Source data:
══════════════════════════════
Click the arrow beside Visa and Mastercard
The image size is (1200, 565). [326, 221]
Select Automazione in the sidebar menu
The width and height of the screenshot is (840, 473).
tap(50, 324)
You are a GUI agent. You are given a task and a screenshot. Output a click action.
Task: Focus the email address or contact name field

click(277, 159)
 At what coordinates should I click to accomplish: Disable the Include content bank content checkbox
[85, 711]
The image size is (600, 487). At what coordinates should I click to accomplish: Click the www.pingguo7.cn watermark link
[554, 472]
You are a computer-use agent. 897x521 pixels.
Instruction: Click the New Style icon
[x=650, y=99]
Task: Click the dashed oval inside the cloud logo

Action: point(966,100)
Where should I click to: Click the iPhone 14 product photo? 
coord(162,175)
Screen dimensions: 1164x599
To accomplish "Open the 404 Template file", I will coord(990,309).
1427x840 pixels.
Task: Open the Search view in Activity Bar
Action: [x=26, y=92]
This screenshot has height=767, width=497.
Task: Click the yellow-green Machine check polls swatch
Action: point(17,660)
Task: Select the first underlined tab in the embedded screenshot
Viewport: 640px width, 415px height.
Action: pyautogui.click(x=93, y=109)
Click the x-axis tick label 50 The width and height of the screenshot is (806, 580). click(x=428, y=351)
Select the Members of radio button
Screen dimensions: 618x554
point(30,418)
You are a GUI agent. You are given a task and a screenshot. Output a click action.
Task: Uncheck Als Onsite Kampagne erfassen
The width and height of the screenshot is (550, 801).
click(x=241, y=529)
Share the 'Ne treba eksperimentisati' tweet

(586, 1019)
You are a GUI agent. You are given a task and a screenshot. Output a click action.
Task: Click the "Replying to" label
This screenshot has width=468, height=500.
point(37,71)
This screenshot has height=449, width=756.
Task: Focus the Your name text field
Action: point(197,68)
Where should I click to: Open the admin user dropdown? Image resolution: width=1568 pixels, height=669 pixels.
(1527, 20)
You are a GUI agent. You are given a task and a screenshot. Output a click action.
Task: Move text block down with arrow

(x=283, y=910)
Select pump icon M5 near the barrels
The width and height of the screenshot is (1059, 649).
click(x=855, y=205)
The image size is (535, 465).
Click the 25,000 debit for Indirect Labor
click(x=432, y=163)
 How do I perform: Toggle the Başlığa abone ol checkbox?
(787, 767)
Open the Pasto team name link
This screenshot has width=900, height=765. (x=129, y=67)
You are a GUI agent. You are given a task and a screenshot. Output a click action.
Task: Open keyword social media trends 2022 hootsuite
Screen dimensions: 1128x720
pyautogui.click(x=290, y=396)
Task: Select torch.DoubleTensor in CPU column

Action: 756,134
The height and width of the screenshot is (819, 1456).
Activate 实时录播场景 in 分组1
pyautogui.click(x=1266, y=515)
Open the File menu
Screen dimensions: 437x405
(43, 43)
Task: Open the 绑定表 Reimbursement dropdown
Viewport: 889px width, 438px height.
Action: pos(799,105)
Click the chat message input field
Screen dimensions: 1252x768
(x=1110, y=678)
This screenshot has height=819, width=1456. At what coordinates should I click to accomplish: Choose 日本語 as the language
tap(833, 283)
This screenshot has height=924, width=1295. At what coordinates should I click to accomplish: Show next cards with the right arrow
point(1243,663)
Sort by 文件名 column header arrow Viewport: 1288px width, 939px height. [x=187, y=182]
══════════════════════════════
▶ _GIVEN REQUEST_
How many of the lines above contain the word "Where"? Reply with the number alone.

▶ _REPLY_
2